:: Provided material ::
———
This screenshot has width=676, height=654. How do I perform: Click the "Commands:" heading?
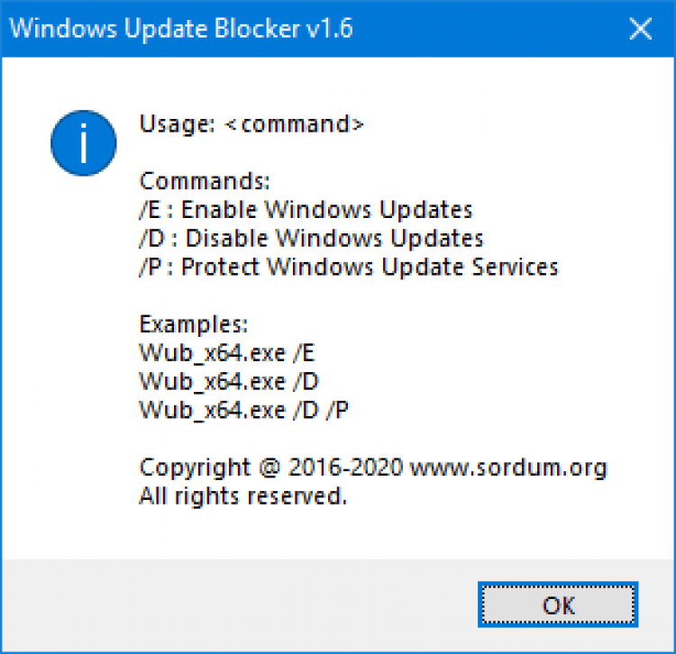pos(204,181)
———
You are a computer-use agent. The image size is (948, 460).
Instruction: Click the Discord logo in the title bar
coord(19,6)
———
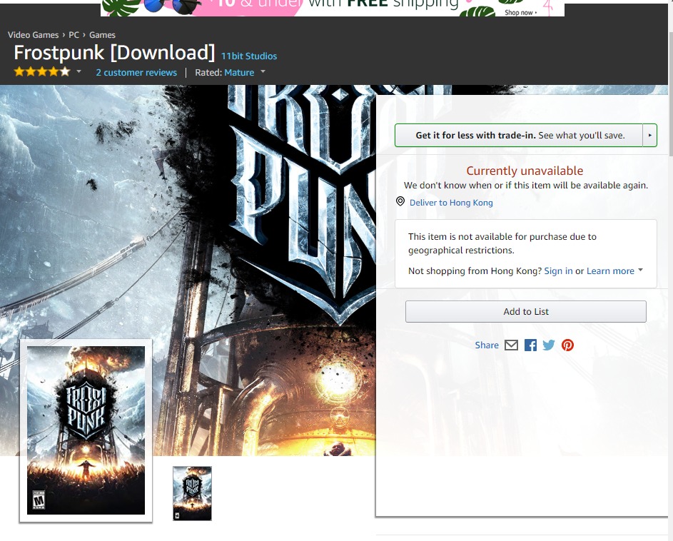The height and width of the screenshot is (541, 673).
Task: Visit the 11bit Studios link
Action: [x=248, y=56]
———
:: Short exercise ::
Copy the listing from the line with "The height and" up to and including the line with "Action: [x=248, y=56]", leaving out the pictures.

:: Answer to this problem ::
The height and width of the screenshot is (541, 673).
Task: Visit the 11bit Studios link
Action: [x=248, y=56]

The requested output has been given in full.